* [Esercizi da svolgere]
a) Per favore, elenca tutti i numeri, scritti in lettere, di Sem terra uccisi, feriti o incarcerati che compaiono nell'articolo sui Sem terra.
b) Aggiorna le righe dalla riga che contiene "Task: Tap the 17.25" fino all'ultima riga, sostituendo "colorbar" con "color scale" e lasciando tutto il resto invariato.

* [Sezione del documento]
--------------------------------

Che cosa hanno da dire i pablisti italiani di Erre di fronte alla deriva senza limiti dei loro compagni brasiliani?

 

I trotsko-sceriffi della "legge ed ordine" a difesa dei latifondisti

 

di Franco Grisolia

 

"Riaffermiamo il nostro rispetto per tutte le manifestazioni, ma il governo non tollererà alcuna infrazione alla legge e allo stato di diritto"

Miguel Rossetto, dirigente di "Democrazia Socialista" sezione brasiliana del "Segretariato Unificato" e ministro della riforma agraria nel governo Lula rispondendo ad una domanda di un giornalista di Carta (n° 34 pag. 33) sulle occupazioni dei Sem terra.

 

Queste incredibili affermazioni di Rossetto, degne del peggiore ministro di un governo reazionario, comparse su un recente numero del settimanale "di movimento" Carta indicano come purtroppo la lunga degenerazione della corrente revisionista del trotskismo che si organizza nel cosiddetto "Segretariato Unificato della IV Internazionale" (SU) che dal dirigente che la capeggiava al suo inizio negli anni Cinquanta ha il nome di pablismo, sia giunta per una delle sue più importanti sezioni fino a sposare posizioni apertamente  controrivoluzionarie.

Per Rossetto queste affermazioni non sono nuove o espressione di una caduta verbale (non a caso la domanda del giornalista di Carta si riferiva, oltre che ai sem terra, al "bellicismo di latifondisti", cosa su cui il ministro non si degna di rispondere).

Fin dai primi mesi del suo incarico Rossetto  ha condannato le occupazioni dei latifondi incolti da parte dei Sem terra. Come riportavano le agenzie "Miguel Rossetto ha criticato gli occupanti, dicendo che il governo sta lavorando per realizzare un pacifico processo di redistribuzione delle terre".

La redistribuzione delle terre i contadini, che ne sono privi a milioni, non l'hanno vista. Ma il carattere "pacifico" del processo lo hanno certo conosciuto sulla loro pelle.

Anche qui  Rossetto ha avuto il suo ruolo. Di fronte ad una occupazione nel mese di marzo una nota del suo ministero affermava che l'azione dei Sem terra "oltrepassa i limiti democratici del diritto di manifestazione". Evidentemente confortati da questa posizione, riportata da tutta la stampa, il giorno dopo i latifondisti locali hanno "riposto i limiti"… risultato due Sem terra morti e quattro feriti da parte delle squadracce dei proprietari terrieri.

Nel 2002, all'epoca del governo Cardoso, furono venti i Sem terra assassinati dalle squadracce dei proprietari terrieri. Quest'anno, fino a settembre, sotto il governo Lula e il ministero di Rossetto, sono stati, invece... quarantaquattro! Da precisare che gli assassini restano tutti impuniti, mentre trentacinque dirigenti dei Sem Terra sono in prigione condannati o accusati per "violenza".

--------------------------------

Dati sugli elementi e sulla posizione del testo
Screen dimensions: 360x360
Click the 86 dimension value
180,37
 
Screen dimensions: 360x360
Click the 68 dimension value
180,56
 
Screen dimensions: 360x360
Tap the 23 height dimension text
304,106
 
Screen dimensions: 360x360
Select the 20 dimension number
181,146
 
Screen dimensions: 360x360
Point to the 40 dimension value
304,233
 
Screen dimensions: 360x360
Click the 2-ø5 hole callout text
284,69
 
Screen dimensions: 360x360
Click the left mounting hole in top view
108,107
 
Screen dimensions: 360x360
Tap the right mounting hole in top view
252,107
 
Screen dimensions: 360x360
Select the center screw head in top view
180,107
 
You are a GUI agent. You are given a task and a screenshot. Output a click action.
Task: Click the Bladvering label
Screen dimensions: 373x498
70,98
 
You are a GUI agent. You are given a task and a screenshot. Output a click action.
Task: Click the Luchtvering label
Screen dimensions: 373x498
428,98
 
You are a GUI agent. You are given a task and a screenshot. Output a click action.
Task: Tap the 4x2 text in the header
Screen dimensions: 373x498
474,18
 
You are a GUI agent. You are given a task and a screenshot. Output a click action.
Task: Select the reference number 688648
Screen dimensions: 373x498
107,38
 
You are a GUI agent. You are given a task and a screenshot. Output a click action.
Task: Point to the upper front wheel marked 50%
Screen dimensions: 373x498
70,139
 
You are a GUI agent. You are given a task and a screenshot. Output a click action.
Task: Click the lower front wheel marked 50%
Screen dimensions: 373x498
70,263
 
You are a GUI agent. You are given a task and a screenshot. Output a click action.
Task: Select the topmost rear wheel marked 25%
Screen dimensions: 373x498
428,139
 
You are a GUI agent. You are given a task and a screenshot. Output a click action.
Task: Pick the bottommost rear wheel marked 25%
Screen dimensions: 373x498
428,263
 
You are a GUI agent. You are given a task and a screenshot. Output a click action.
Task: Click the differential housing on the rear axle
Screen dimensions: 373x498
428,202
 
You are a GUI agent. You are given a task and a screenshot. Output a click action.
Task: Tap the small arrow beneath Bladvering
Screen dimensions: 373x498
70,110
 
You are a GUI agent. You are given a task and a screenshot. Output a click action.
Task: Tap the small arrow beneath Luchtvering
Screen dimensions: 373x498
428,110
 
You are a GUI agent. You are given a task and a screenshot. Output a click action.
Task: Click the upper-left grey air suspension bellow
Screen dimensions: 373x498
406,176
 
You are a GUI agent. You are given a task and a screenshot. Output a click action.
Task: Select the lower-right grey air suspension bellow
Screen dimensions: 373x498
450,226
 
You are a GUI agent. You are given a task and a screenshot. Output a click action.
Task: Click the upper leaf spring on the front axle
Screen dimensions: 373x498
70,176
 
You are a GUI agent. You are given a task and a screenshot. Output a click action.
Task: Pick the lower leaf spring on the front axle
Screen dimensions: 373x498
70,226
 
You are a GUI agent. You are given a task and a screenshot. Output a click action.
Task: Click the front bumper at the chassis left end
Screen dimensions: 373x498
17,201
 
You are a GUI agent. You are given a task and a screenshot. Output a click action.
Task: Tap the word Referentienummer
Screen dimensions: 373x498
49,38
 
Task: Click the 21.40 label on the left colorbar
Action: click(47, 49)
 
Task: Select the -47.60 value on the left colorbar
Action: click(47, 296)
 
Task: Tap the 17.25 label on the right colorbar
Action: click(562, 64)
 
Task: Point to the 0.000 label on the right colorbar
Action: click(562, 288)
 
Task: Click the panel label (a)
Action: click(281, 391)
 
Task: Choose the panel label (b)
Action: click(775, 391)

--------------------------------

* [Risposte qui sotto]
a) due, quattro, venti, quarantaquattro, trentacinque

b)
Task: Tap the 17.25 label on the right color scale
Action: click(562, 64)
 
Task: Point to the 0.000 label on the right color scale
Action: click(562, 288)
 
Task: Click the panel label (a)
Action: click(281, 391)
 
Task: Choose the panel label (b)
Action: click(775, 391)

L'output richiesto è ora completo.